-- GOAL OF THE EXERCISE --
Which lines of the entries below run from the one holding "Open FREE NETFLIX" to the one holding "The width and height of the screenshot is (610, 434).", inclusive? Set down exactly those lines and no others.
(Beginning of RECORDS SUPPLIED)
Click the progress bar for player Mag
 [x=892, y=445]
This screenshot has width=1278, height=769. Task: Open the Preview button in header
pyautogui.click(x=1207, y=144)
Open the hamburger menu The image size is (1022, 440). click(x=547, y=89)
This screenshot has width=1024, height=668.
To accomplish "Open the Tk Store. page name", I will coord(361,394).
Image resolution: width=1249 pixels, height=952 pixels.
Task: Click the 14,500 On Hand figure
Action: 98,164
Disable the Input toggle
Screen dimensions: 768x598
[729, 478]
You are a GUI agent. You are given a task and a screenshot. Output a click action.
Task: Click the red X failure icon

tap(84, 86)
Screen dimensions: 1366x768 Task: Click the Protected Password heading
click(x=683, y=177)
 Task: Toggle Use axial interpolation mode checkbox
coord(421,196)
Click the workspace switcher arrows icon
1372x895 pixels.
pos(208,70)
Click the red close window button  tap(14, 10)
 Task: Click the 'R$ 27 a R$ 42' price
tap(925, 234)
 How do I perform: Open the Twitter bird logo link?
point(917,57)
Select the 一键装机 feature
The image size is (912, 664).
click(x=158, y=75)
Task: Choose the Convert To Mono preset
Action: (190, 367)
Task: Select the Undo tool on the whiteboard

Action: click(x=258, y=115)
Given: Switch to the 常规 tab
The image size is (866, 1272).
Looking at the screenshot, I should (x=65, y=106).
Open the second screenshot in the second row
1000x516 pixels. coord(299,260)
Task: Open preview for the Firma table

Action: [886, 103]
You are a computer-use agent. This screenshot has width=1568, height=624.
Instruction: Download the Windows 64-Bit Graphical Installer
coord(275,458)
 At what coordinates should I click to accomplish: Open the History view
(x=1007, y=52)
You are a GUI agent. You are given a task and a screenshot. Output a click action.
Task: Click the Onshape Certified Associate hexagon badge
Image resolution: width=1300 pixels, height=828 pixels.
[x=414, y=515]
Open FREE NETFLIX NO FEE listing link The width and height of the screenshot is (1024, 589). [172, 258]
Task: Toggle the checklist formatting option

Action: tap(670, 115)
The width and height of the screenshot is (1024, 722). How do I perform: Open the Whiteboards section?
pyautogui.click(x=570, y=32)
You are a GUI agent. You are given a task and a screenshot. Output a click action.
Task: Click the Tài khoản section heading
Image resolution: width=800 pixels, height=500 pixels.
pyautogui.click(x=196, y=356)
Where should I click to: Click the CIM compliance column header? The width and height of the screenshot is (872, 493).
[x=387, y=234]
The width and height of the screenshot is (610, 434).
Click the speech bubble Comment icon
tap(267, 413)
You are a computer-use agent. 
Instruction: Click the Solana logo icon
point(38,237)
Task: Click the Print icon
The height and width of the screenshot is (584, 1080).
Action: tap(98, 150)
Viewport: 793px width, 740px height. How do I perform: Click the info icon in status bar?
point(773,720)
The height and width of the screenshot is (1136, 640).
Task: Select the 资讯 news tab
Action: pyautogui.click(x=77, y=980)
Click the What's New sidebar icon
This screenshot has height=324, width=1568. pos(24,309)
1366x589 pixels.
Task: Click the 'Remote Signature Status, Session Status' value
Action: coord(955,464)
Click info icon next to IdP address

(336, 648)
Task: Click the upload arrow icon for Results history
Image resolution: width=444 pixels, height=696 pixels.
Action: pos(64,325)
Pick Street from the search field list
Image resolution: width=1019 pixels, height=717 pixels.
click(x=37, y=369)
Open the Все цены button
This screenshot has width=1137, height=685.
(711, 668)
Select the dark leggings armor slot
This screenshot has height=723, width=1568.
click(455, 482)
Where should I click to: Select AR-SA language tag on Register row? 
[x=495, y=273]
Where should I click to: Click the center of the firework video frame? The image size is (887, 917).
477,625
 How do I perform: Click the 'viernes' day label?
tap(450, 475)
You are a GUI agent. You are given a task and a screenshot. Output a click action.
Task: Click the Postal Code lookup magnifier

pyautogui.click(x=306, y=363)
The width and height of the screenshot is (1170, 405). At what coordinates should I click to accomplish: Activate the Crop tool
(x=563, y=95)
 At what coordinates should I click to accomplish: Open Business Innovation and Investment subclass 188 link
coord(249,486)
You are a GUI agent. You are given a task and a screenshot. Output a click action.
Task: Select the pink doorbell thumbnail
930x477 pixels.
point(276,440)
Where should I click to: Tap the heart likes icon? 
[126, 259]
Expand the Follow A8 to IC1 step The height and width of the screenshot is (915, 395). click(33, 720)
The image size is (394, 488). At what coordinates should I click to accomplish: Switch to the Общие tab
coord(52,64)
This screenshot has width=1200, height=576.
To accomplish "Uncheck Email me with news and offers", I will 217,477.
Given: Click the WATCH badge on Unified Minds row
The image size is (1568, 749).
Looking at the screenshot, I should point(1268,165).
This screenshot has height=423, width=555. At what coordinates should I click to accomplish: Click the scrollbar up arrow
(End of RECORDS SUPPLIED)
-- RESPONSE FOR THIS EXERCISE --
Open FREE NETFLIX NO FEE listing link The width and height of the screenshot is (1024, 589). [172, 258]
Task: Toggle the checklist formatting option

Action: tap(670, 115)
The width and height of the screenshot is (1024, 722). How do I perform: Open the Whiteboards section?
pyautogui.click(x=570, y=32)
You are a GUI agent. You are given a task and a screenshot. Output a click action.
Task: Click the Tài khoản section heading
Image resolution: width=800 pixels, height=500 pixels.
pyautogui.click(x=196, y=356)
Where should I click to: Click the CIM compliance column header? The width and height of the screenshot is (872, 493).
[x=387, y=234]
The width and height of the screenshot is (610, 434).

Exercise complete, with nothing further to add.